**Exercise objective**
An exact copy of the data is needed, but without any of its images.

**Record extracts**

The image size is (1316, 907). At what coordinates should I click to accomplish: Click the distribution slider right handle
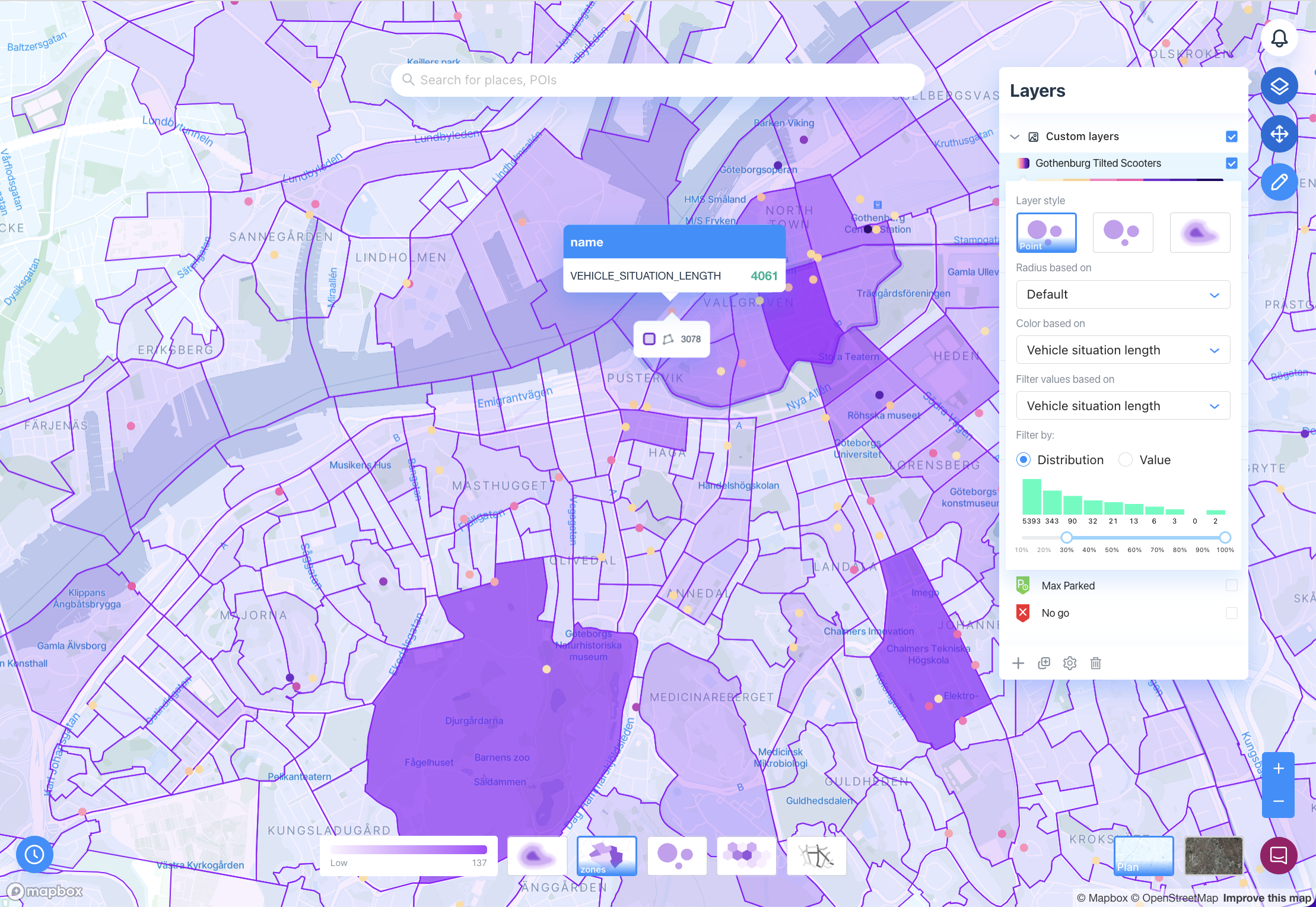click(1225, 538)
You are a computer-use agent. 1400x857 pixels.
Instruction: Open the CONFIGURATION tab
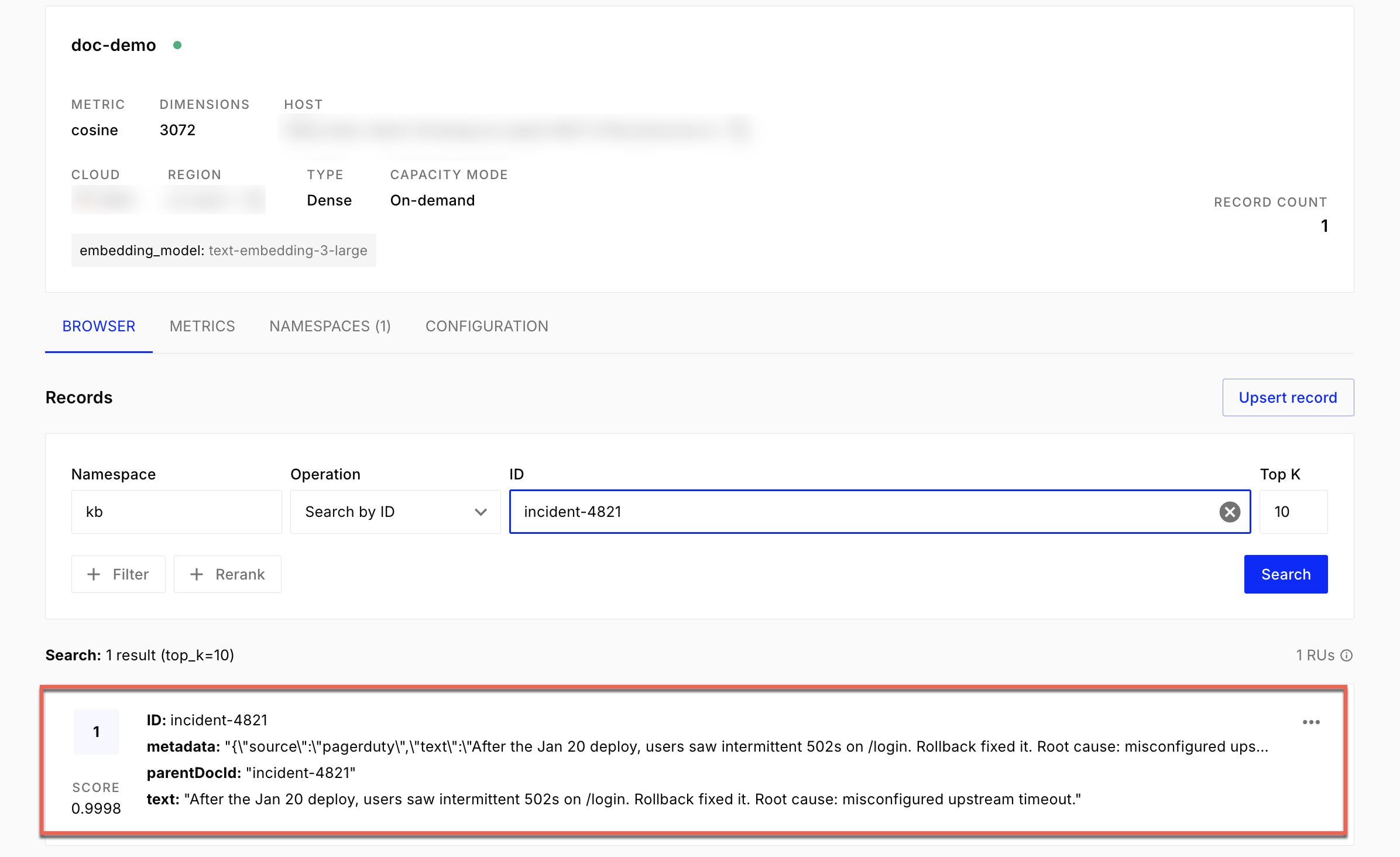486,326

**Task solution**
The image size is (1316, 907). At what coordinates should I click to accomplish: Click the distribution slider right handle
click(1225, 538)
You are a computer-use agent. 1400x857 pixels.
Instruction: Open the CONFIGURATION tab
486,326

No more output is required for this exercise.